Слишком поздно. Человек, распростертый на земле, побежден, он пропал. Он чувствует, что силы покинули его, воля развеялась, мысли улетучились, и даже его собственный взгляд больше не принадлежит ему, он оторван от него. Его взгляд поглощен созерцанием ярко-красных сердец, но еще более — лица, склоненного над ним, лица с пылающими жерлами этих глазков, из которых изливается апокалиптический свет. Он не может перестать видеть, потому что он уже не вне образа, он поглощен этим образом, который завладел им, он душой и телом стал частью этой картины. И эти пылающие глазки — они не только глаза, они еще и пасти. Каждый — пасть пожирающая.
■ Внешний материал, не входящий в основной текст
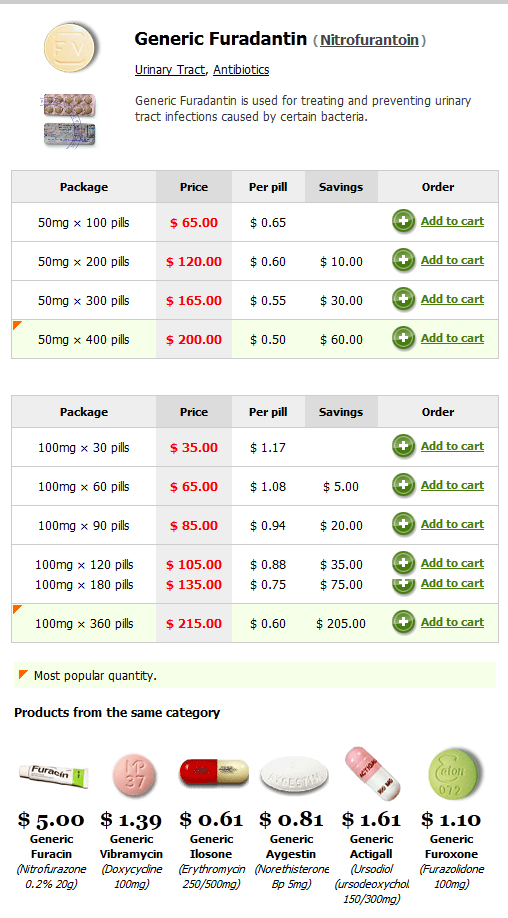Add 100mg × 60 pills to cart
The image size is (508, 918).
coord(452,485)
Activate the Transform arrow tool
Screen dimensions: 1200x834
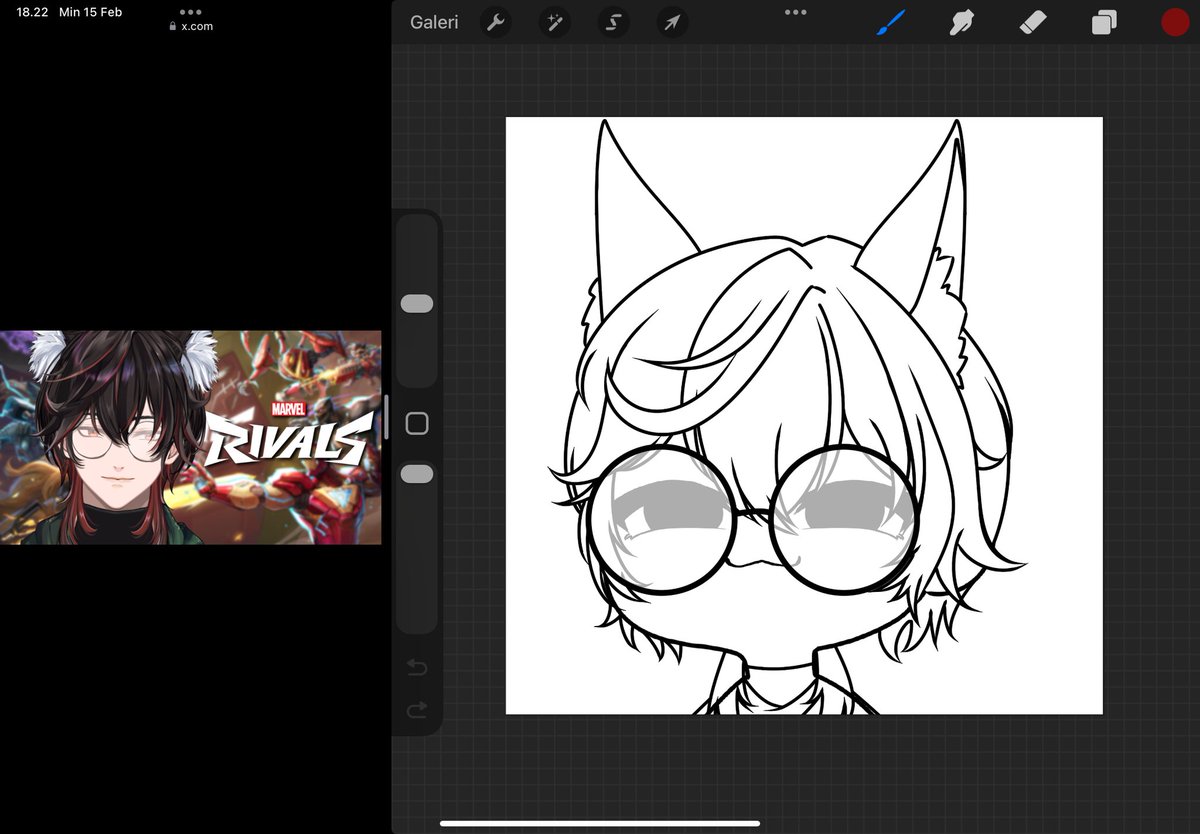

Нависая над ним, склонилось лицо. Лицо, зажатое между двумя костлявыми коленками. Девчонка сидит на корточках на вершине стены. На ней холщовые шорты охрового цвета и тенниска в красно-коричневую полоску. Ноги у нее босые, угловатые коленки в присохших царапинах и ссадинах. Кожа матовая, загорелая. Жесткие, короткие волосы взлохмачены до того, что торчат вокруг ее худого лица, точно черные шипы.
Она не шевелится. Сидит на корточках на стене, такая же недвижная, как мужчина, лежащий внизу. Равновесие, в котором она удерживается, настолько неустойчивое, что кажется, она вот-вот упадет — просто не может не упасть. Однако не падает, она срослась со старыми камнями, словно химера, высеченная в стене. И если она вдруг отделится от нее, то вовсе не свалится. Нет, она оторвется от стены лишь затем, чтобы с шипением взлететь, а потом тут же камнем упасть на свою жертву.
Девочка прочно удерживается в позе изваянной склонившейся химеры. Химеры с глазами из раскаленной лавы, со встопорщенными волосами, с худыми коленками в царапинах и с кривящимся ртом. Она корчит гримасы, морщится. И гримасы ее одновременно красочны и звучны. Она намазала губы темно-красной помадой и начернила зубы. Рот у нее кривится, верхняя губа вздергивается, как у злящейся собаки; она то щелкает, то скрипит зубами, временами пронзительно свистит, издает какие-то шипящие и хрипящие звуки, короткие, отрывистые вскрики. Иногда она высовывает розовый язык, который кажется отвратительным, жутким между почти черными губами. Она скатывает его в трубочку, выпрямляет, высовывает далеко изо рта, снова скатывает и словно бы глотает. Она вращает глазами, закатывает их, щурит, почти что закрывает — чтобы потом еще острей вонзить взгляд в лицо лежащего.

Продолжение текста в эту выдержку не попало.